Typically, Brian had cut a deal with the publisher to keep the book's price down to $19.95. He got no advance, opting instead for royalties. "What good is the book if it could not be in the hands of those who needed and deserved it most?" he asked.
The book sold more copies than any serious photography book other than "The Family of Man."
There was so much of Brian in that book: the vision to understand the scope and historical importance of the project, and the persistence to make it work.
We'll miss him greatly.
Blaine Newnham has covered golf for 50 years. He still cherishes the memory of following Ben Hogan for 18 holes during the first round of the 1966 U.S. Open at the Olympic Club in San Francisco. He worked then for the Oakland Tribune, where he covered the Oakland Raiders during the first three seasons of head coach John Madden. Blaine moved on to Eugene, Ore., in 1971 as sports editor and columnist, covering the 1972 Olympic Games in Munich.
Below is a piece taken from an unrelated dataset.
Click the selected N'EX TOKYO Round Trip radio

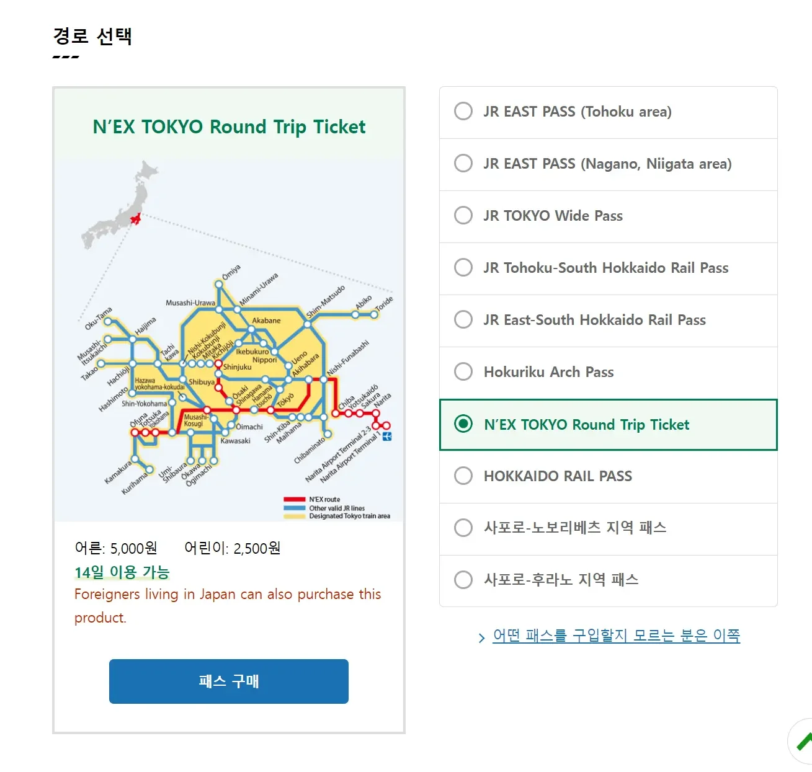pos(463,424)
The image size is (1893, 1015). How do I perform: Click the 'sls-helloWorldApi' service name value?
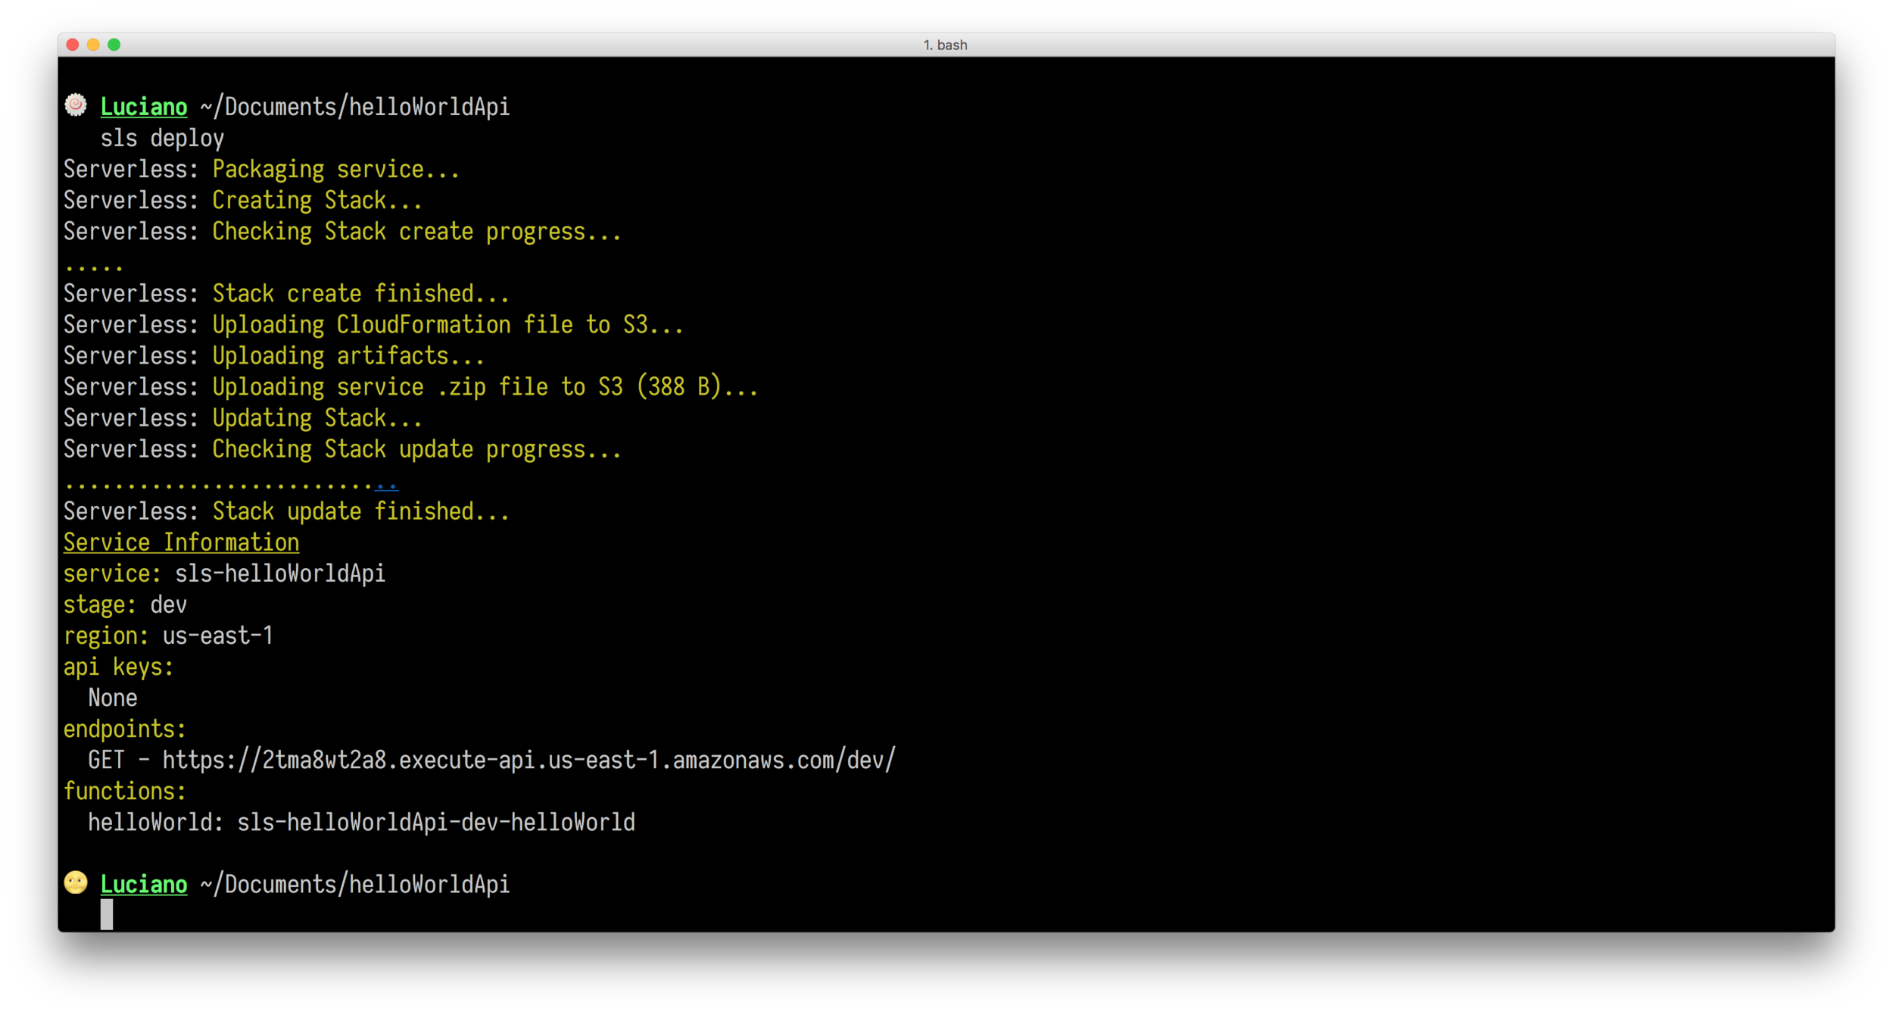pos(280,573)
He covered five Olympics all together - Mexico City, Munich, Los Angeles, Seoul, and Athens - before retiring in early 2005 from the Seattle Times. He covered his first Masters in 1987 when Larry Mize chipped in to beat Greg Norman, and his last in 2005 when Tiger Woods chip dramatically teetered on the lip at No. 16 and rolled in. He saw Woods' four straight major wins in 2000 and 2001, and Payne Stewart's birdie putt to win the U.S. Open at Pinehurst. In 2005, Blaine received the Northwest Golf Media Association's Distinguished Service Award. He and his wife, Joanna, live in Indianola, Wash., where the Dungeness crabs outnumber the people.